HBO’s offbeat adult vampire tale True Blood is its most-watched series since The Sopranos. Vampires are hot right now, but True Blood‘s vampires are the hottest of them all. True Blood’s hotly anticipated third season is here in all its sexy, bloody glory.
“Bad Blood” begins just where last season’s finale ended. The premiere episode may have felt a little scattered, but given the size of the cast and the number of story lines to cover, it was a wise choice to bring some of those stories closer to home and have more of the character interaction that makes the show such fun. The fragmented feel of last season’s story lines–the maenad and Tara over here, Jason and the Fellowship of the Sun over there, Sookie and Bill somewhere else entirely–needed to be reined in a bit.
Though the stories may have been reined in, the gore and sex certainly weren’t. Watching Bill’s human captors sharing his blood around like frat boys at a kegger and meeting Eric’s newest playmate in very flagrante delicto within the first few minutes of the show were signs that creator Alan Ball is only going to ramp things up from here.
One of the joys of True Blood is its compelling cast. Watching Jessica stumble over her transformation from awkward good girl to powerful creature of the night is weirdly touching, and Deborah Ann Woll plays her just right whether she’s agonizing over what she’s done to her truck-stop victim, baffled at dealing with the mess, or melting at the sound of Hoyt’s voice. Maybe by next week, poor Jessica will have figured out how to dispose of bodies. Tru-Blood may not taste as good, but at least the empties are recyclable.
Hoyt may not have much good to say about his mama, but she raised him right. Not many men would holler a courteous, “Nice meetin’ y’all!” to a one night stand as she’s fleeing the house after hearing Jason Stackhouse’s creepy confession that all he sees is a bullet hole in her head. As for Jason, he gets all the best lines; it’s a pity none of them are printable here. Andy’s advice to Jason about keeping his conscience off and other parts of his anatomy on was another (and equally unquotable) brilliant bit of wisdom. I’m surprised at how much I’ve come to like Andy.
In fact, my one problem with that story line is what it’s done to Tara. Tara once had a sharp wit and a strong sense of self-preservation. Now she’s a weepy, suicidal mess over a guy she’d known for a few weeks, most of which she spent under the spell of a maenad? As good an actress as Rutina Wesley is, even she can’t make me believe she’d curl up and cry on her mother’s lap, especially given her rocky relationship with dear old Mom. Wesley is radiant when she smiles, but it’s a shame that the writers don’t want to give her character anything to smile about. Lafayette’s been through ten times worse and still has both his spine and his sense of humor.

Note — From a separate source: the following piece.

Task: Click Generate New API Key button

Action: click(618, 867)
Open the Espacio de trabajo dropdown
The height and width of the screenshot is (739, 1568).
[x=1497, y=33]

Bill and Sookie remain True Blood‘s center. Weirdly, they’re often better apart than they are together despite the real life relationship between Stephen Moyer and Anna Paquin. Bill’s at his best when he’s worried for his own safety instead of fretting about Sookie’s safety, while Sookie’s search for the kidnapped Bill lets Paquin show off some of the Stackhouse spirit she’s supposed to have. Maybe if she isn’t glued to Bill this season, we can enjoy more of the excellent scenes she used to have with other characters. It’s a nice touch that her house is still a wreck, though maybe she’s just broke; it’s hard to keep a job when you’re constantly taking sick days to chase maenads out of your house or infiltrate an anti-vampire hate group.
Aside from Tara’s sad decline, the only other negative that “Bad Blood” had for me is the addition of werewolves. I know a lot of people seem to think vampires and werewolves go together like coffee and doughnuts, but to me the pairing is more like dogs and fleas. It’s a personal gripe, but I’m not looking forward to werewolves in True Blood even though I know we’ve already met other supernatural critters like Sam the sometimes-dog and Sookie herself. Supernatural creatures are not frightening when they can be fended off by throwing a stick and yelling “Fetch!”
Besides, haven’t I heard about another unaccountably popular story involving vampires and werewolves? Then again, True Blood is its own sexy, dirty beast; I’m sure the vampires-and-werewolves theme will be much more grown up on HBO than it ever could be in Twilight.